TEXT SHOWN:
As I've mentioned to some, my darling kitty died suddenly Thursday morning. She'd been fighting intestinal lymphoma for nearly a year, and recently, she had lost several pounds. Her vomiting had subsided, and I had fooled myself into thinking that her condition was getting a little better. Still, I had a dread that she might go while I was on this two-week holiday. This is one of those times when I hate my intuition being right. I had wanted to be with her at the end, and I had even told her that I would be, and all she had to do was tell me when she was ready.
I'm feeling both guilty and hurt that I wasn't there with her and didn't get to say goodbye like I wanted to, which makes me feel even more selfish. My mom says sometimes animals don't want their owners to see them die, and so they wait for their owners to be away, or they take themselves off somewhere to be found later. This year, I've tried to pay more attention to others' point of view, and I guess that even includes a cat's side of things.
The vet called me at 12:30 am Australia time to tell me that Louise had stopped eating, and he asked permission to do some blood work. He also offered to give her an acupuncture treatment. I said yes to both and hoped for the best. He called an hour later, and I could tell by the shakiness in his voice that something was wrong. He said her blood work was horrible, her white blood cell count was all off, and they tried to give her an IV catheter when she suddenly went into cardiac arrest. One doesn't seem to be related to the other. They tried CPR but couldn't revive her. He kept saying, "I'm so sorry for you" and "Everyone here is really upset." I couldn't think of much to say at all except, "what do I do now?"
I'm grateful for everything the vets and the techs at Columbia Animal Hospital did for Louise this one last time and over the course of her life. They got us through a heart murmur and a thyroid condition, not to mention stubborn ear infections and coughs and teeth cleanings. I'm also grateful that they would think to call me directly, and very long distance, to tell me she was gone. I'm picking up her ashes and her blanket and food bowls when I get back to the States. I'm dreading that too - they're going to see me blubber like an idiot.

WHAT TO DO: Copy word for word the part of the post about Louise, starting at "As I've mentioned" and ending at "she was ready.". None of the lines that come after the post are needed.

RECORDS SUPPLIED:
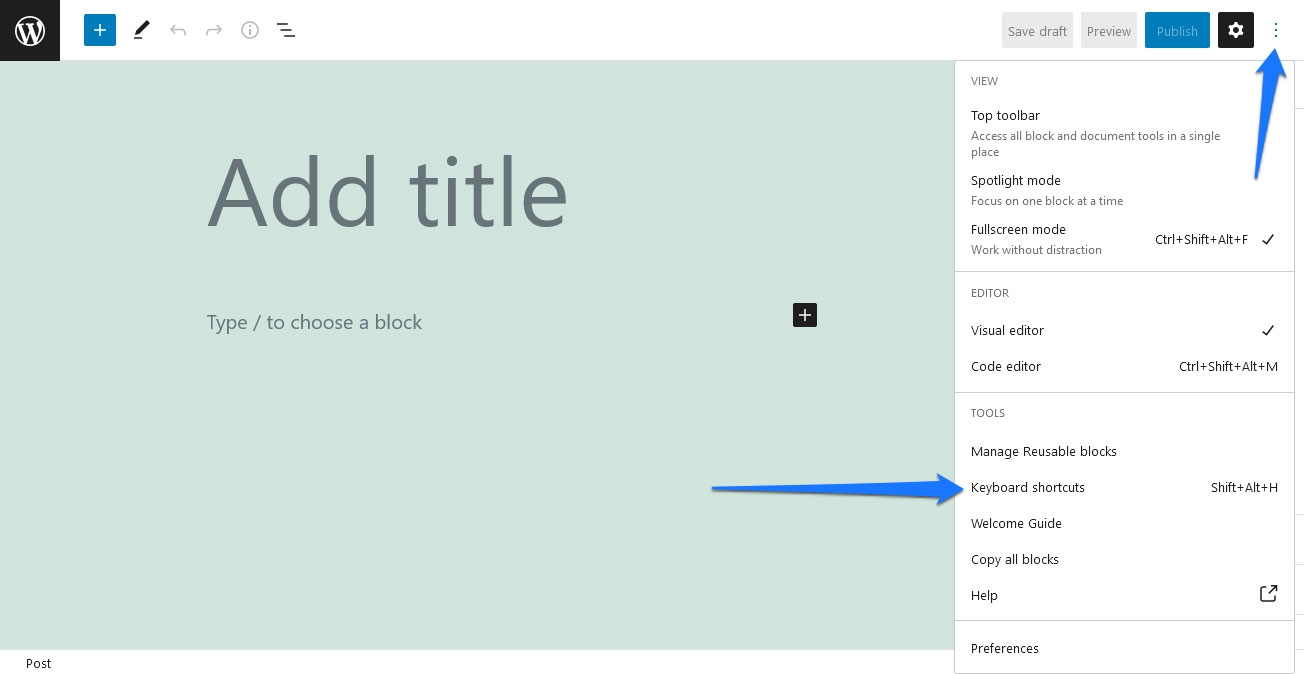1304x674 pixels.
Task: Click the Redo arrow icon
Action: (x=214, y=30)
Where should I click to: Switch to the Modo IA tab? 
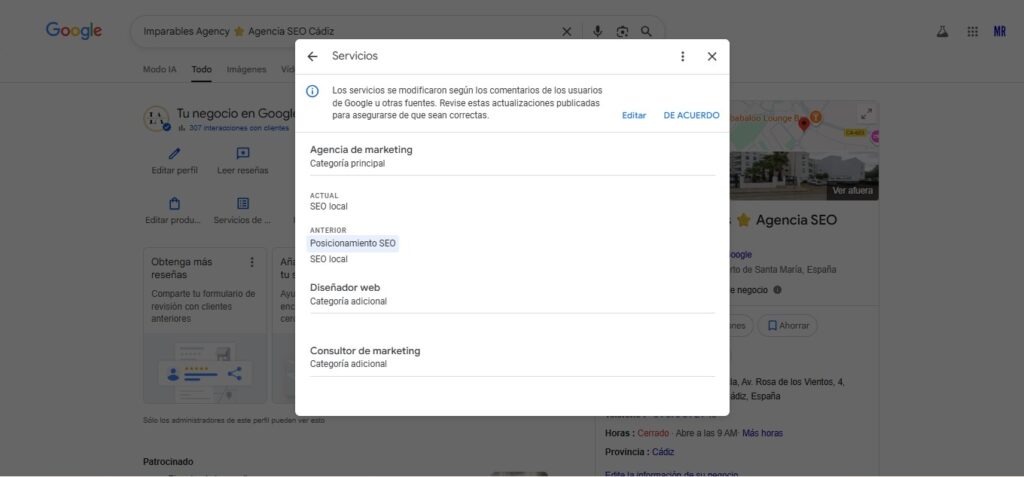pos(160,70)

WORKED SOLUTION:
As I've mentioned to some, my darling kitty died suddenly Thursday morning. She'd been fighting intestinal lymphoma for nearly a year, and recently, she had lost several pounds. Her vomiting had subsided, and I had fooled myself into thinking that her condition was getting a little better. Still, I had a dread that she might go while I was on this two-week holiday. This is one of those times when I hate my intuition being right. I had wanted to be with her at the end, and I had even told her that I would be, and all she had to do was tell me when she was ready.